AFRICA-HUMAN RIGHTS: Women Aim to Lead the Way to Peace
By Jean Baptiste Kayigamba
KIGALI, Mar 6 (IPS) - Women from African nations have launched a
continent-wide network with a view to playing a greater role in helping
prevent and resolve conflicts in Africa.
The Federation of Women’s Networks was formed at a Pan-African Conference
on Peace, Gender and Development, held here on Mar. 1- 3. For now it groups
13 countries, but the representatives of non- governmental organisations
(NGOs) who attended the meeting aim to encourage women from other nations
to join.
Women are eager to play a more important role in the prevention and
management of the various wars and conflicts raging in many parts of the
continent, the women said.
Explaining the reasons behind the network's creation, Malian women's rights
advocate Mariam Djibrilla Maiga said the absence of women in peace
initiatives and from various summits on wars and conflicts in Africa was a
lost opportunity.
''There is a social dimension that is lacking in the mechanisms and
resolutions of those conflicts. More emphasis is given to technical
aspects,'' she pointed out, adding that the population is never consulted.

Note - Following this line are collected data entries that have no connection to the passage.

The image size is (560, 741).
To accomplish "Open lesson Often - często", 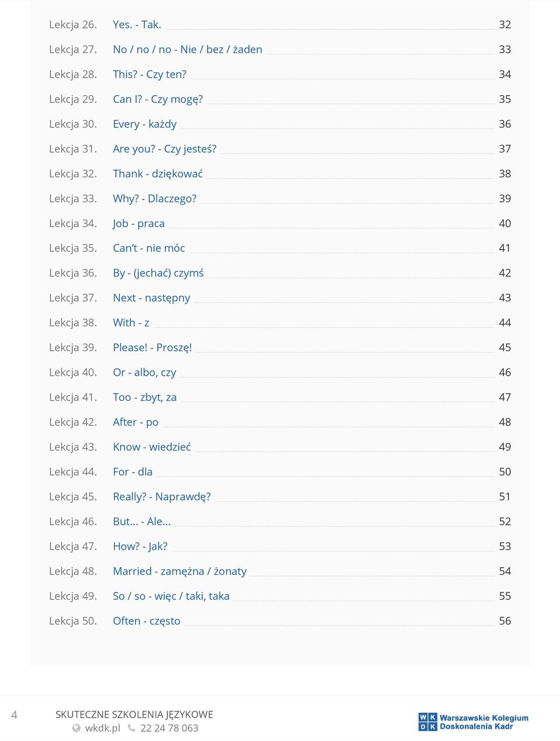I will click(146, 621).
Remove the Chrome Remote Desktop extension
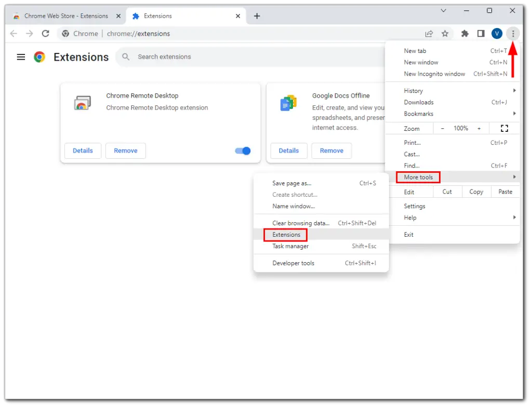The height and width of the screenshot is (408, 532). tap(125, 151)
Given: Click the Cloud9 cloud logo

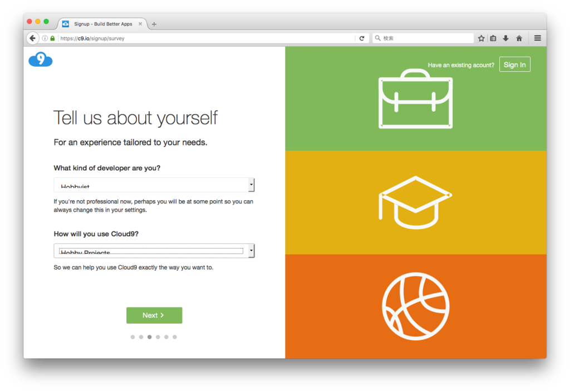Looking at the screenshot, I should [40, 59].
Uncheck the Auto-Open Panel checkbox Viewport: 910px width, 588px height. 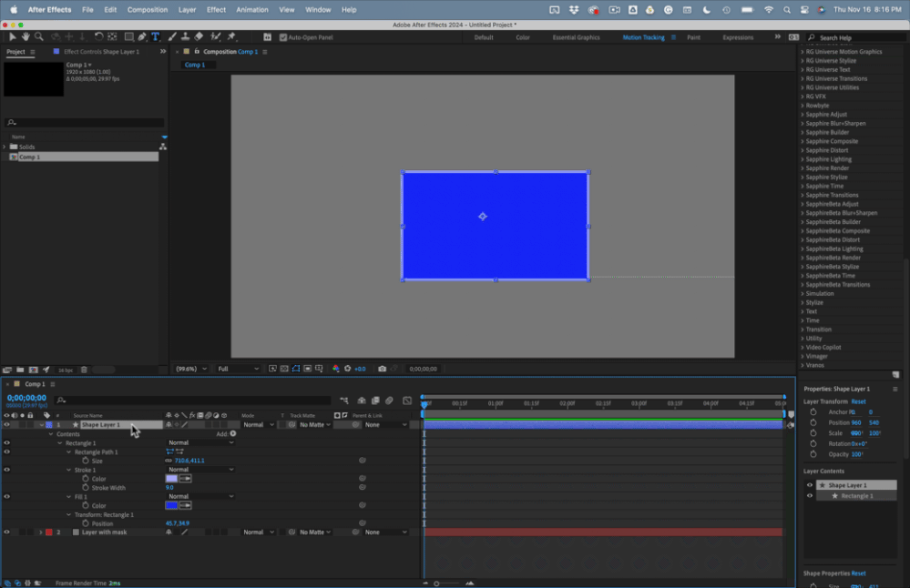[282, 37]
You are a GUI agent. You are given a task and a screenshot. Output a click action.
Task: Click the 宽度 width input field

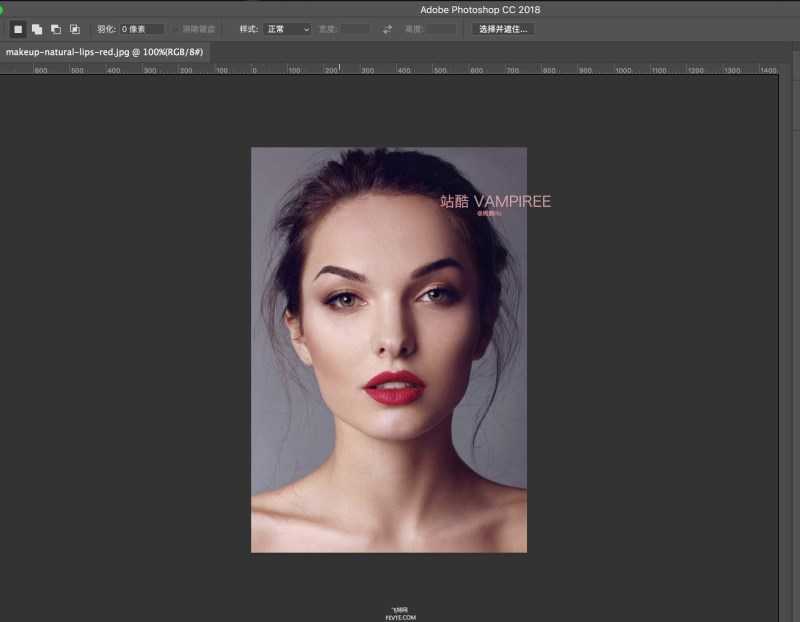click(355, 29)
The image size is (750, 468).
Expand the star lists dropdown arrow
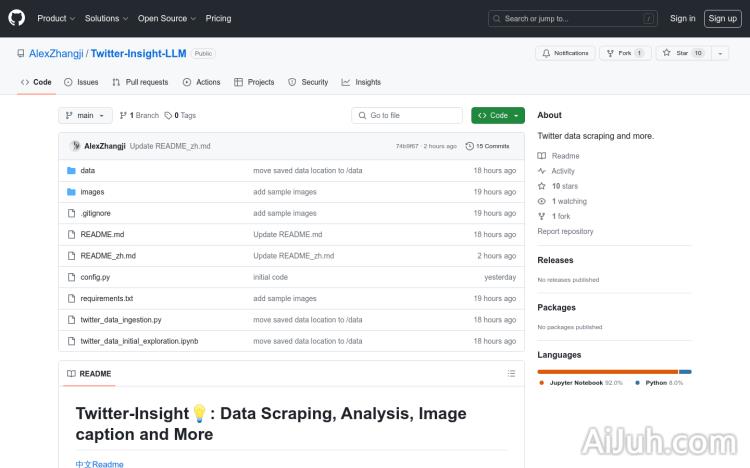click(x=720, y=53)
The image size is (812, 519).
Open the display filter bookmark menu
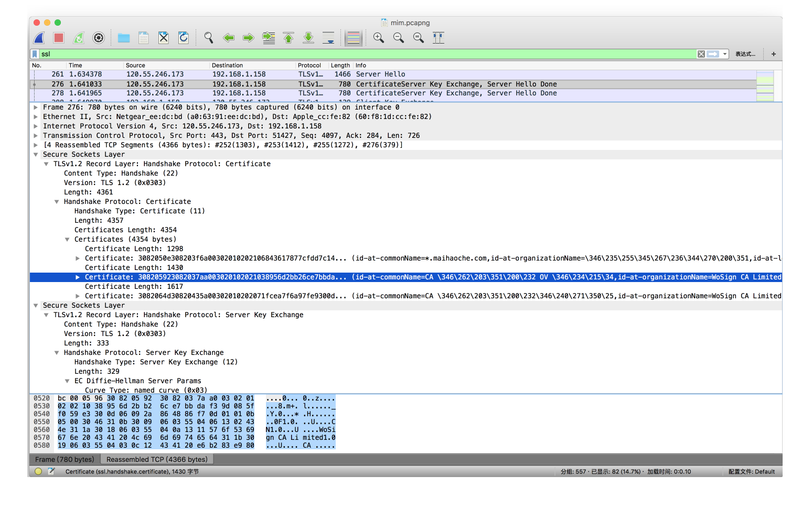[35, 54]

''The causes of the conflicts are varied, but all appear related to
problems of governance, socio-cultural and economic factors,'' she stated
further.
According to Maiga, the Kigali meeting also called on the United Nations,
the Organisation of the African Unity (OAU) and the Economic Commission for
Africa (ECA) to take appropriate follow-up action once they pass
resolutions. In fact, one of the tasks the new federation has set itself is
to evaluate conflict- resolution mechanisms set up the OAU and other
organisations.
Other activities they will carry out include conducting sensitisation
missions in war-torn areas and organising conferences on conflict, peace
and related issues.
Maiga said the women formed the federation of networks because they felt
the urge to be actively involved in all initiatives aimed at ending wars on
the continent.
The federation groups women from Rwanda -- which hosts its provisional
secretariat -- Burundi, Somalia, Sierra Leone, Liberia, Mozambique, Angola,
Sudan, Tanzania, Zambia, Congo, Mali and South Africa.

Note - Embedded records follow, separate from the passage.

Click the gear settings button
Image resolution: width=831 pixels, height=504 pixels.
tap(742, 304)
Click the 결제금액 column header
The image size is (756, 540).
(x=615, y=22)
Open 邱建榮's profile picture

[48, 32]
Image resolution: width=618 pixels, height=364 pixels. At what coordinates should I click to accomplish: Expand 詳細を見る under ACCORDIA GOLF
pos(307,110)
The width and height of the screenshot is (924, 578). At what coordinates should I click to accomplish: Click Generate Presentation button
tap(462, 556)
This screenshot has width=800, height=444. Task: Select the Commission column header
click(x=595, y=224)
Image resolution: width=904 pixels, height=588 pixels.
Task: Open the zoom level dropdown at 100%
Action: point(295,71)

The initiative is linked to a call made in the final statement issued by
the women at their conference here.
In their Kigali Declaration, they urged governments to ''recognise women's
traditional peace-making roles and their right to equal involvement in all
peace initiatives, including early- warning mechanisms and swift responses
at national, regional and international levels.''
In some parts of Africa, women have already been playing an active role in
conflict management.
Delegates from Mali said women in their country participated in the
resolution of an armed conflict between the state and rebels from the
Tuareg ethnic group in the early 1990s. A National Women's Movement for the
Safeguard of Peace and National Unity formed in 1991 conducted campaigns to
foster national unity, visited refugee camps and provided some humanitarian
assistance to people affected by the conflict, they said.
In Liberia, the Women's Peace Initiative (WPI) organisation has been
helping ECOMOG, a West African peacekeeping force, in the demobilisation of
armed factions which started last year.
WPI's Maureen Shaw said members of her organisation accompanied interim
President Ruth Perry -- Africa's only woman head of state -- to all
demobilisation centers, offering barrels of cool water to the
ex-combattants. The women also got ECOMOG to extend a deadline it had given
to the faction fighters to hand over their weapons.
For Shaw, what has been most moving is seeing truckloads of combattants
from factions that had fought one another getting together and shaking
hands, and surrendering their guns.
Some of these fighters were just boys and girls who had been dehumanised
and led to commit atrocities by faction leaders who wanted to hold on to
power and use it for plundering the country's ressources, she said.
The WPI had been making its voice heard even before the war finally came to
an end in 1996.
''Since 1993, following the Cotonou agreement (one of many between the
Liberian belligerents), we had warned negotiators that there cannot be
peace if armed factions were not disarmed,'' Shaw said.
''We took it the streets, we sent letters of protest to ECOWAS - Economic
Community of West African States --leaders, to the UN, OAU to make them
understand the issue,'' added Shaw, who said she felt that, with the
demobilisation, her country can look forward to a bright future.
In other countries such as Sierra Leone, Somalia, similar initiatives by
women are underway.
''We are endeavouring to build sustainable peace and social justice and
economic empowerment of women in war-affected areas,'' said Jalloh Jeneh of
the Women Initiative League for Peace in Sierra Leone.